Par unité, 30 lits sont prévus en chambre. Deux sont ajoutés en premier lieu entre les salles de bains dans les chambres, puis, deux autres patients peuvent être positionnés en civières dans les corridors.
Pour le personnel infirmier, ce sont quatre patients supplémentaires à soigner et quatre dossiers de plus à gérer.
«On a le même nombre d’infirmières, donc le quota devient plus que lourd et plus que dangereux», regrette Manon Piché.
Pour la direction des soins, la charge de travail supplémentaire n’est pas un enjeu.
«Quand on ajoute une surcapacité, on va ajuster la structure de soins, maintient Julie-Alexandra Roberge. On va mettre des surplus d’infirmières et de préposés pour assurer une prestation sécuritaire des soins. […] Ce n’est pas toujours le cas, mais dans la grande majorité des cas, ça l’est.»

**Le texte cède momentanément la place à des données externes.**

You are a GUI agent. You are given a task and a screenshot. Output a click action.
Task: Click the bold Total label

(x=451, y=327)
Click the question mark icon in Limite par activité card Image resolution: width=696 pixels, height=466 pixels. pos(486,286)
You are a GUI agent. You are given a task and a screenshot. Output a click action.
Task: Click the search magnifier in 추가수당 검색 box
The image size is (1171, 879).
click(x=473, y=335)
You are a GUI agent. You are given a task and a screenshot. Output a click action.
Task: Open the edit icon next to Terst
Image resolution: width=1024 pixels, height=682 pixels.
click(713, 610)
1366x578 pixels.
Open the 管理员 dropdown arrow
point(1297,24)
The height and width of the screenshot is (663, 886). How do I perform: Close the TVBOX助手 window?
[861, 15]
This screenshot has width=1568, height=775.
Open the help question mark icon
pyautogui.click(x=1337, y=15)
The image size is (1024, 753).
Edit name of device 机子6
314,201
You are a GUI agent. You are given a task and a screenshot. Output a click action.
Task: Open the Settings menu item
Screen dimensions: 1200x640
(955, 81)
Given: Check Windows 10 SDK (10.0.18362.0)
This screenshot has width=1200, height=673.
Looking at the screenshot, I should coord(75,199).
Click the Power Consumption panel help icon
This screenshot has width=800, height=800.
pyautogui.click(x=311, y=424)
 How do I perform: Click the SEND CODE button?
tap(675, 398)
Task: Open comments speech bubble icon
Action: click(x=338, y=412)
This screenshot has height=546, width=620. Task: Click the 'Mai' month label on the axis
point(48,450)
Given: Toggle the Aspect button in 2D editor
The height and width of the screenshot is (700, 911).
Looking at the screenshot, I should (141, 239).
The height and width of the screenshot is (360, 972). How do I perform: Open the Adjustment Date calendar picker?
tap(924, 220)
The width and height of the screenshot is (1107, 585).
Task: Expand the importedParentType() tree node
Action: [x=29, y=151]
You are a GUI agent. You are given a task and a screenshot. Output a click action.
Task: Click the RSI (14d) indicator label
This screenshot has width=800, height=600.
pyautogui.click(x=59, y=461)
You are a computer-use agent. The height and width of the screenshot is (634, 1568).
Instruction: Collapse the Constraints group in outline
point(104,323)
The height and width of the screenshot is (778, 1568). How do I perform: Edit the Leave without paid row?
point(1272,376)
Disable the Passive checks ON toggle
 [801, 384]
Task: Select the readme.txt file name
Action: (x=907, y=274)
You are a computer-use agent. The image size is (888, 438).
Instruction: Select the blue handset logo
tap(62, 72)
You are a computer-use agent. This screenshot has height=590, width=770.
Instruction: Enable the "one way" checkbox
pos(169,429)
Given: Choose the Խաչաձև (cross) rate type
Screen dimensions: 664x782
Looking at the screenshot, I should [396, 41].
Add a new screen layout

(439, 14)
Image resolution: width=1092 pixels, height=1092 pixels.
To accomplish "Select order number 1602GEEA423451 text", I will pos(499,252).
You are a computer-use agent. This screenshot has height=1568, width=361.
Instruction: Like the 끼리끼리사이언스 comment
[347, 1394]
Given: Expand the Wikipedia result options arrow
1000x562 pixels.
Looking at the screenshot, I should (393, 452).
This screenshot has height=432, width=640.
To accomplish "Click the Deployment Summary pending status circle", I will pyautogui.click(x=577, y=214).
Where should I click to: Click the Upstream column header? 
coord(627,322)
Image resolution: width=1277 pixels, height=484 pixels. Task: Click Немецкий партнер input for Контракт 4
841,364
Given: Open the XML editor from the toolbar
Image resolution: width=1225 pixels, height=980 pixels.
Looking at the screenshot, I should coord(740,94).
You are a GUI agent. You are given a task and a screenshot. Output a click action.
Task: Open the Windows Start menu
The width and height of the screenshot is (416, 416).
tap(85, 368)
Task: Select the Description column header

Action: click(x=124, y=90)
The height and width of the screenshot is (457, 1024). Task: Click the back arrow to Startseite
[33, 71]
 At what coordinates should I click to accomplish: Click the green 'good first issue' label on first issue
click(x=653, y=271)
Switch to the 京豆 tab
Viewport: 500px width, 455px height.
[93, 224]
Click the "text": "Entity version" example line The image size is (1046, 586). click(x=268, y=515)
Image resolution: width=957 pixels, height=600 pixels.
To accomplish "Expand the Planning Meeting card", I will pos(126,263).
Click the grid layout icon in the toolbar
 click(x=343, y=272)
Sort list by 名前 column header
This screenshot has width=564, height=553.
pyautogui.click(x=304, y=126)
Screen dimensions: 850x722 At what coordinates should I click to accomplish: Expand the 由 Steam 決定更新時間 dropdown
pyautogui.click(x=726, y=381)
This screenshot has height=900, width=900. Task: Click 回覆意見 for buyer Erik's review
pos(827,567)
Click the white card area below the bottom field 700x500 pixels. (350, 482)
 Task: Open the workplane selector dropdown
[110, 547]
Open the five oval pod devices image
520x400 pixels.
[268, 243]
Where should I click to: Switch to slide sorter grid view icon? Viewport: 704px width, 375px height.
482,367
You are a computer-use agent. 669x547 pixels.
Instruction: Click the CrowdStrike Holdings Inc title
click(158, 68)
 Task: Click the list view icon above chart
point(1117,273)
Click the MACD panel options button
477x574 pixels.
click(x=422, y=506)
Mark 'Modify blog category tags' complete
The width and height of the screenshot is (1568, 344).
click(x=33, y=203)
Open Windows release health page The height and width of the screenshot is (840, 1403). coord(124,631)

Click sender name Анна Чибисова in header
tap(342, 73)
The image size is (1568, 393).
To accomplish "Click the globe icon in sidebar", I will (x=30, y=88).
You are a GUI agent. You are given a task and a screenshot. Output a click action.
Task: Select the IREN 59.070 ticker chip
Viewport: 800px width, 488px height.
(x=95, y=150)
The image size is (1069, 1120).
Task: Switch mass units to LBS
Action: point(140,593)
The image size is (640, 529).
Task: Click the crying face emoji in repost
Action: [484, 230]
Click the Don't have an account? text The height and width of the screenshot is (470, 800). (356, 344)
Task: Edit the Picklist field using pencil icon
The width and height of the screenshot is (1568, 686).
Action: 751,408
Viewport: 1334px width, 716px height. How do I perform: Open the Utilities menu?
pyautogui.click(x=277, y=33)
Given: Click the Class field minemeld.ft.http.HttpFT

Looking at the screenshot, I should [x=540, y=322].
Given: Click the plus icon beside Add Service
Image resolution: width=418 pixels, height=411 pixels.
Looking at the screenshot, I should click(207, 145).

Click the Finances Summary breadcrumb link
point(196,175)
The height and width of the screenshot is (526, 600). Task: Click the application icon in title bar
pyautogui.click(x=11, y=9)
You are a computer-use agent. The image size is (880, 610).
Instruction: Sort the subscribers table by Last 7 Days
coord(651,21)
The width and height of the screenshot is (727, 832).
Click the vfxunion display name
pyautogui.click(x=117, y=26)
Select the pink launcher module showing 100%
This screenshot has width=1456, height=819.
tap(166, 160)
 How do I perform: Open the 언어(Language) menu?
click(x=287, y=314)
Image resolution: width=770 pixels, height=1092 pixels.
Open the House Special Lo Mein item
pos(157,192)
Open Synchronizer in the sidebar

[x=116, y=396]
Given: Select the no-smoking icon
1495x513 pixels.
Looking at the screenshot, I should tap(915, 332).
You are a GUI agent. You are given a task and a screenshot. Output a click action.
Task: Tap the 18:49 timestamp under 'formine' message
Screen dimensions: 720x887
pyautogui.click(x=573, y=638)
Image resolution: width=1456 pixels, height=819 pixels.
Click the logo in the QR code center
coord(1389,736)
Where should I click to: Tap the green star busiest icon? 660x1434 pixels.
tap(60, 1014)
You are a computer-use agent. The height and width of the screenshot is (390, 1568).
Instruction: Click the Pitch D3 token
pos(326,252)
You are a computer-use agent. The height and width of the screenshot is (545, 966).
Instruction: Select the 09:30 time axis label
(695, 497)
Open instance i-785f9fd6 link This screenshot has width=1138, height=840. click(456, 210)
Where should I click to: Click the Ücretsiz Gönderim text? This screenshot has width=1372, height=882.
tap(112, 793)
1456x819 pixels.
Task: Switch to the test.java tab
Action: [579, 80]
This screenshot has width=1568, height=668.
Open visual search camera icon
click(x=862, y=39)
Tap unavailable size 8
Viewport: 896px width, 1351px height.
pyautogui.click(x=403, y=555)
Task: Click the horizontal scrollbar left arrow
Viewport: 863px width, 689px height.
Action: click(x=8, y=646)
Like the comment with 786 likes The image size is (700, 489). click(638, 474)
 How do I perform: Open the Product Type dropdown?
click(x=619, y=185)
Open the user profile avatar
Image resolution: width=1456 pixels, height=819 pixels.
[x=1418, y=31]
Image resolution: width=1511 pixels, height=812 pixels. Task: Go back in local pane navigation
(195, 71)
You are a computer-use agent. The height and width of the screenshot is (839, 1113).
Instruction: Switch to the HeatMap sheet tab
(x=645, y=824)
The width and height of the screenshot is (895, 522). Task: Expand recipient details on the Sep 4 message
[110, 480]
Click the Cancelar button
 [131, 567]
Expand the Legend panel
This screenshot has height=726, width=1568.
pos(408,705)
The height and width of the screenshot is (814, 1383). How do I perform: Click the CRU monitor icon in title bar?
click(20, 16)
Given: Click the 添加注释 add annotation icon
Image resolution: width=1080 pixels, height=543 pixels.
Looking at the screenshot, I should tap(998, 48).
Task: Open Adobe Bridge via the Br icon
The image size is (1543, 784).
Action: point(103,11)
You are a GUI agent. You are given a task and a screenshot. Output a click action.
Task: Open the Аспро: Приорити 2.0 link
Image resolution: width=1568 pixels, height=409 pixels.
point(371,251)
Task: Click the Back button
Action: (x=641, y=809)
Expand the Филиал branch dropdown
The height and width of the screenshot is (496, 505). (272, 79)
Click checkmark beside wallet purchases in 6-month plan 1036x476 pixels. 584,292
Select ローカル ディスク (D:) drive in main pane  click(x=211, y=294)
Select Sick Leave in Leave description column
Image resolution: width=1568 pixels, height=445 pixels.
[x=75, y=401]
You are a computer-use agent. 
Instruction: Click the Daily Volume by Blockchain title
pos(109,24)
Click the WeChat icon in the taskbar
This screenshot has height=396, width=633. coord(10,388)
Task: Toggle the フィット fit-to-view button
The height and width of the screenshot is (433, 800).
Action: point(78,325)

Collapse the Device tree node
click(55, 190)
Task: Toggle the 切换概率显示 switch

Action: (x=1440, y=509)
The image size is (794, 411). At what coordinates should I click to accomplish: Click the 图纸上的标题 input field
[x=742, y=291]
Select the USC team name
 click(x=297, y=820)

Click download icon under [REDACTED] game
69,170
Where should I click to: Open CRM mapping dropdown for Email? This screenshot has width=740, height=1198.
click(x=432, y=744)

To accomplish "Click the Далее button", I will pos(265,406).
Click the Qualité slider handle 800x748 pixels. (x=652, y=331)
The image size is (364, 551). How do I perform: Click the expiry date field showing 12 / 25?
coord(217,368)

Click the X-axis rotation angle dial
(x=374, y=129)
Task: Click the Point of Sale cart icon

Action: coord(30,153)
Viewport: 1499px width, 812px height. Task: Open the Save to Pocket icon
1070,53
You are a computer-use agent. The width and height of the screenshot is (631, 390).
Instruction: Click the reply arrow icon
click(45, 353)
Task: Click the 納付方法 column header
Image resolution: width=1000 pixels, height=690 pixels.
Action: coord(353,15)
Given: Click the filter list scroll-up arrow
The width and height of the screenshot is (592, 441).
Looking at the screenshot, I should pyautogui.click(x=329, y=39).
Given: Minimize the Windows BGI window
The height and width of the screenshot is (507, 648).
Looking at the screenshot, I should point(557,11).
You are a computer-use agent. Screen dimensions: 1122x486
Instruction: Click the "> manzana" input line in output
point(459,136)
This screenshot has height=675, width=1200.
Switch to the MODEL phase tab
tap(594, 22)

«Ce sont les patients qui paient là-dedans, poursuit Mme Piché. Ils ont moins l’attention des infirmières. On passe notre journée à courir pour éteindre des feux, sans jamais avoir de sentiment d’accomplissement. C’est rare qu’on parte et qu’on se dise: »oh wow, aujourd’hui c’était une bonne journée, on a bien fait notre travail ». Non, on a éteint des feux, car on n’a pas le temps, on a trop de patients.»
Qualité des soins
Alors que les infirmières considèrent la qualité des soins offerte aux patients dans les corridors «inhumaine», la direction ne voit une différence qu’au niveau du confort.
«C’est vraiment au niveau du confort qu’il y a une différence, mais au niveau de la qualité des soins, de la surveillance et de la sécurité, c’est la même chose car les patients sont aussi pris en charge par une infirmière», déclare Julie-Alexandra Roberge. Elle ajoute même qu’«au niveau de la surveillance, la qualité est supérieure, car les patients [en corridors] sont souvent à proximité des postes de travail des infirmières.»
Pour le personnel infirmier, autant la qualité des soins que la sécurité divergent énormément lorsque les patients sont en civières en corridor versus en chambre. On peut notamment souligner l’intimité inexistante, le manque d’accessibilité au matériel de soins, la cloche d’appel automatisée remplacée par une clochette de magasin, le risque accru de chutes, de pertes d’effets personnels, de vols ou de délirium pour les patients atteints de troubles cognitifs.
Se sentant mal à l’aise de proposer de tels services, les infirmières vont jusqu’à négocier avec l’administration pour accélérer le roulement des patients afin d’éviter à certains de passer une nuit supplémentaire dans le corridor.
Selon elles, le séjour dépasse constamment le délai de 24 heures annoncé, pouvant parfois aller jusqu’à 15, 16 ou 17 jours.
«Ça met notre permis en danger, s’inquiète l’infirmière lavalloise. On fait partie d’un Ordre. On a un devoir professionnel envers nos patients.»
Que faire?
Pour les infirmières, le constat est simple: il manque de personnel pour servir le nombre grandissant de patients de façon adéquate.
En guise de solutions, elles proposent d’améliorer les conditions de travail afin de diminuer la pénurie de main d’œuvre et d’assigner des tâches sur le plancher aux conseillères qui travaillent au niveau administratif.
«Il y a beaucoup trop de monde dans les bureaux», soutient Manon Piché. «C’est tellement quotidien, normal, qu’ils ne prennent pas la peine de faire des mesures exceptionnelles, ajoute Josée Groulx. Pendant la pandémie, ils ont été capables de le faire.»
Pour les gestionnaires, la clef réside en l’accessibilité des soins avant et après le passage à l’hôpital en vue de réduire le nombre d’admissions à l’urgence.
«On ne pourra pas ajouter des places et des lits ad vitam aeternam, exprime la directrice adjointe aux soins infirmiers. Il faut vraiment travailler en fluidité avec tout le réseau. Ce qui va faire en sorte de réduire l’utilisation de l’urgence, c’est en maintenant les services dans la communauté.»